因みに唯一俺が所持しているアクティブスキル『咢の一撃(ヂョー・バイト)』とやらを使えば噛み付き攻撃の威力が上がるらしい。木の枝とかに試しに使ってみたが、まあ気休めよりはマシと言った具合の微妙なバフだった。パッシブに関しては持ってすらないし……。

 レベルが上がっても別に身体が強くなったと言う実感は無いんだよなぁ。結構走り回っても疲れなくなったからスタミナは上がっているのだろうが、それは日々走り回っているからとも言える。今は塵も積もれば山となると言うし、コツコツ少しずつ堅実にレベル上げをしていればまあいつかは進化とかも出来るだろう。

 魔法に関しては……ステータスの欄には表示されて居る物の、どう頑張っても使えなかった。
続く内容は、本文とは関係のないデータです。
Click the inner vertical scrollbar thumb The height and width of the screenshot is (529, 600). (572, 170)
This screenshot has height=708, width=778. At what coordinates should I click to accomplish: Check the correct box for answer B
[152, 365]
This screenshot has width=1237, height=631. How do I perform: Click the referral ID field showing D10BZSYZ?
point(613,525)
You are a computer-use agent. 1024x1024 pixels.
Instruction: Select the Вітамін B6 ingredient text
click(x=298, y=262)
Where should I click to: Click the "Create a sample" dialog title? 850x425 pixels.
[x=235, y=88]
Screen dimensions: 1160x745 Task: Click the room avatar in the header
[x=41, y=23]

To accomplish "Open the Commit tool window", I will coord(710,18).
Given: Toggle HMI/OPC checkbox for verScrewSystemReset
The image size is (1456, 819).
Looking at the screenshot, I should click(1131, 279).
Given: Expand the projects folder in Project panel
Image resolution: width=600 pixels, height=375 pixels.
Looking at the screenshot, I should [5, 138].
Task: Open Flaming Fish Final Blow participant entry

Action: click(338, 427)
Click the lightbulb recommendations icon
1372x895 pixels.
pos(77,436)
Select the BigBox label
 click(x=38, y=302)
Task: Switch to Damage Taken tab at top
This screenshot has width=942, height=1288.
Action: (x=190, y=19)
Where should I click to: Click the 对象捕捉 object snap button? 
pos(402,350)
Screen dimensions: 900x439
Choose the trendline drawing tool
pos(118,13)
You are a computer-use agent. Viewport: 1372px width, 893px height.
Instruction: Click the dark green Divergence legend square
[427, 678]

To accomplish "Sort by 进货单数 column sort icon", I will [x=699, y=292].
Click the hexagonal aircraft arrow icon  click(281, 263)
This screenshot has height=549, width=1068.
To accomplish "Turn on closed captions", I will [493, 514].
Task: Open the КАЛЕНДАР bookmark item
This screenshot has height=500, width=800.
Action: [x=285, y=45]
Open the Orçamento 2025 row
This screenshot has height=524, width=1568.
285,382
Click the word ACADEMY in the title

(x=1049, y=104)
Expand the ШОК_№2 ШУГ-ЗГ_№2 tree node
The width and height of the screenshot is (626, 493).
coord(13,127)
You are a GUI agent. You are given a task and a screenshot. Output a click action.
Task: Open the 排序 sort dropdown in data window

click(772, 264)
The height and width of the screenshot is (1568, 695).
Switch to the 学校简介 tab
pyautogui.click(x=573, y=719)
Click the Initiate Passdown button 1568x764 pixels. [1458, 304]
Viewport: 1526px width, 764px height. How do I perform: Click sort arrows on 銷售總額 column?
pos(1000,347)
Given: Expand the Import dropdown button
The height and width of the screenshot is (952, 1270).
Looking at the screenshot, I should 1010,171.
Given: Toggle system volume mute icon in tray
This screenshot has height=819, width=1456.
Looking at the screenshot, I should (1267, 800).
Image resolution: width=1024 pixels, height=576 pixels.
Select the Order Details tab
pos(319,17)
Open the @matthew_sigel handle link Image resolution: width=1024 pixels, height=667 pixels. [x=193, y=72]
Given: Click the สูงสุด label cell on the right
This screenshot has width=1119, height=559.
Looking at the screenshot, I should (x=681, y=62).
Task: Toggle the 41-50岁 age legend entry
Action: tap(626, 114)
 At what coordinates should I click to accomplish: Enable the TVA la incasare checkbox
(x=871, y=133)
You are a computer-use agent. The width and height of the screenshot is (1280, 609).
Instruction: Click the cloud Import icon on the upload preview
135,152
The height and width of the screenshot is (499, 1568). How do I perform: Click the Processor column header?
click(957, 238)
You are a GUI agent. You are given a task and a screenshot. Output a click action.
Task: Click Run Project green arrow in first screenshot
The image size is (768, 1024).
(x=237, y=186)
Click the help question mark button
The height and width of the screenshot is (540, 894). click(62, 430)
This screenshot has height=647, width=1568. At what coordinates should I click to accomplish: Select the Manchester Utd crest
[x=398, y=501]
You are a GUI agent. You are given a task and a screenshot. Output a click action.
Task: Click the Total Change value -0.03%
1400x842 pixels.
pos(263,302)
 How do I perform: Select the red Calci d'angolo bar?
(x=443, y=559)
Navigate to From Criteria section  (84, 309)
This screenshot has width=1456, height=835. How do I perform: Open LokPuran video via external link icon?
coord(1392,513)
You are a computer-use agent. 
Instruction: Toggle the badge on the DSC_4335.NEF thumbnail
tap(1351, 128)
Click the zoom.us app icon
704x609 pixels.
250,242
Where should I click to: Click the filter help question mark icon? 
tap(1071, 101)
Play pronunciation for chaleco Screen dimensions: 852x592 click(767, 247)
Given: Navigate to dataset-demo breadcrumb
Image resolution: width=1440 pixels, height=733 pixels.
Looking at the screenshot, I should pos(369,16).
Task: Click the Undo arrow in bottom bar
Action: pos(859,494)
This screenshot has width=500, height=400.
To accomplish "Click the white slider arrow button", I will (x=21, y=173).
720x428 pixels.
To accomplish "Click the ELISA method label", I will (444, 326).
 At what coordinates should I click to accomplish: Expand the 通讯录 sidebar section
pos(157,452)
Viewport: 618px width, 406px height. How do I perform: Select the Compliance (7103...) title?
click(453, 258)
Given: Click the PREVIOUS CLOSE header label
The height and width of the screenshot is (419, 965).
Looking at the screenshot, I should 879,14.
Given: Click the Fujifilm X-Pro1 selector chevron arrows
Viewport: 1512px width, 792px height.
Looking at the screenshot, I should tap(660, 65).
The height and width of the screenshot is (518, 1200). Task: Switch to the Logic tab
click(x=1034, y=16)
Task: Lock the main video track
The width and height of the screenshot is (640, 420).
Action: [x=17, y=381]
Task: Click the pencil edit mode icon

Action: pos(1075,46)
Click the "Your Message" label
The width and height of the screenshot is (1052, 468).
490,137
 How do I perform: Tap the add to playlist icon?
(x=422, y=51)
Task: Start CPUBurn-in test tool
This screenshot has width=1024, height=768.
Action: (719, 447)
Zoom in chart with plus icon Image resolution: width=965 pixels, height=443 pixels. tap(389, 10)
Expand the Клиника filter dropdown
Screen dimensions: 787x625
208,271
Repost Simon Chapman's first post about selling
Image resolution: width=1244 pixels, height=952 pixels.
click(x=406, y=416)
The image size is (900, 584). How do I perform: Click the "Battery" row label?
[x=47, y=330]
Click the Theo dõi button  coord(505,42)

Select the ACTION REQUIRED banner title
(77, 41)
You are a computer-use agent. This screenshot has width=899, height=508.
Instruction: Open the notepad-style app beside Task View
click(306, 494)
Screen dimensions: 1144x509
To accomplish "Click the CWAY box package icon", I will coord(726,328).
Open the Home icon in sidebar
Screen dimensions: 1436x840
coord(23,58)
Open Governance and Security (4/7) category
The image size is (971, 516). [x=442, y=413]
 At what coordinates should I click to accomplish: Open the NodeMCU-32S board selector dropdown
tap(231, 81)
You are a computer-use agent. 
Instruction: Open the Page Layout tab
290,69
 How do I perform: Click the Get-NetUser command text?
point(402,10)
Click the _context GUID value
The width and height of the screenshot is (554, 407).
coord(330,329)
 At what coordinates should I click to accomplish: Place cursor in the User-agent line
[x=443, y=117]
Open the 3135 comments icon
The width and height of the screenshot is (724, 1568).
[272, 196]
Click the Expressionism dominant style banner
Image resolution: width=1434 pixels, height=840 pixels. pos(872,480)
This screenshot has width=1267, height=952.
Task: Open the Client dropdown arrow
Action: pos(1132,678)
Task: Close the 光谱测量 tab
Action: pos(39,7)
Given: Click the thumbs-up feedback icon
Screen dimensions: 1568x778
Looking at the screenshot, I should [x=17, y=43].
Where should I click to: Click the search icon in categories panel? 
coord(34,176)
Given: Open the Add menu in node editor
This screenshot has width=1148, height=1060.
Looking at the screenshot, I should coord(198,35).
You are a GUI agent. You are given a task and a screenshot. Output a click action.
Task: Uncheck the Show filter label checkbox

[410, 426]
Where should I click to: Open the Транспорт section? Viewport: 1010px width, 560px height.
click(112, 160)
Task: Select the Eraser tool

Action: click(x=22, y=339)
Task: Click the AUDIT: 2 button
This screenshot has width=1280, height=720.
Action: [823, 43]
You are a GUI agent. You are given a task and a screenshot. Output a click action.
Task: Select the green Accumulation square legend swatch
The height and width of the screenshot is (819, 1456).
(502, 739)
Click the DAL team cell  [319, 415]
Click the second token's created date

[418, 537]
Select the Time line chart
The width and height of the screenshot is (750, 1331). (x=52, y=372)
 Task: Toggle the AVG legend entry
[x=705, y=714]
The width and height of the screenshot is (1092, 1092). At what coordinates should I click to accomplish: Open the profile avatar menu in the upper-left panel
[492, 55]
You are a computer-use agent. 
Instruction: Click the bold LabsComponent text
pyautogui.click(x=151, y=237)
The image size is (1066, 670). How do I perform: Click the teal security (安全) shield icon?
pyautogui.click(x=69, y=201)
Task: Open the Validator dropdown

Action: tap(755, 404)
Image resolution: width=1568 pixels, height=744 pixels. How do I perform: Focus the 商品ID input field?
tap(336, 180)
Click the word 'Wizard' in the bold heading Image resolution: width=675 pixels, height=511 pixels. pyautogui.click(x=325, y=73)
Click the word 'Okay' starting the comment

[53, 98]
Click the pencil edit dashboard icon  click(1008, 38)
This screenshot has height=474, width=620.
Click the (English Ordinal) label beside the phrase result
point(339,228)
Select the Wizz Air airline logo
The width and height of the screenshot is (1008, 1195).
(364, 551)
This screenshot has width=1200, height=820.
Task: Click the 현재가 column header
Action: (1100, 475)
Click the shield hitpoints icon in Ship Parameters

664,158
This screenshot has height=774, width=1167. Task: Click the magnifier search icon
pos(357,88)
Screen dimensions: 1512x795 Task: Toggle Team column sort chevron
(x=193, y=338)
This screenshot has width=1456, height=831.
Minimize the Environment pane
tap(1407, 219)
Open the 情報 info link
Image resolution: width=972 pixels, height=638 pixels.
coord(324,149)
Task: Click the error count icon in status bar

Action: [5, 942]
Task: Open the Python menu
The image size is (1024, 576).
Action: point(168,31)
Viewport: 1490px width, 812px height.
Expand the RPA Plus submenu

しかしつい先日群れの中でクツと言う雌の成体狼が魔法を使えるとの事だったので、クツに頼み込んで教わっている最中だ。

 ふっふっふ、俺がスタイリッシュに魔法を使いこなす日も近いな!

 

 



風太郎は天月と異なりしっかりユグドラシルのアナウンスを聞いていたので、特に女神と会って質疑応答の様な事はしていません。ですが予備知識の差が有るので天月より多少深くこの世界のシステムを理解しています。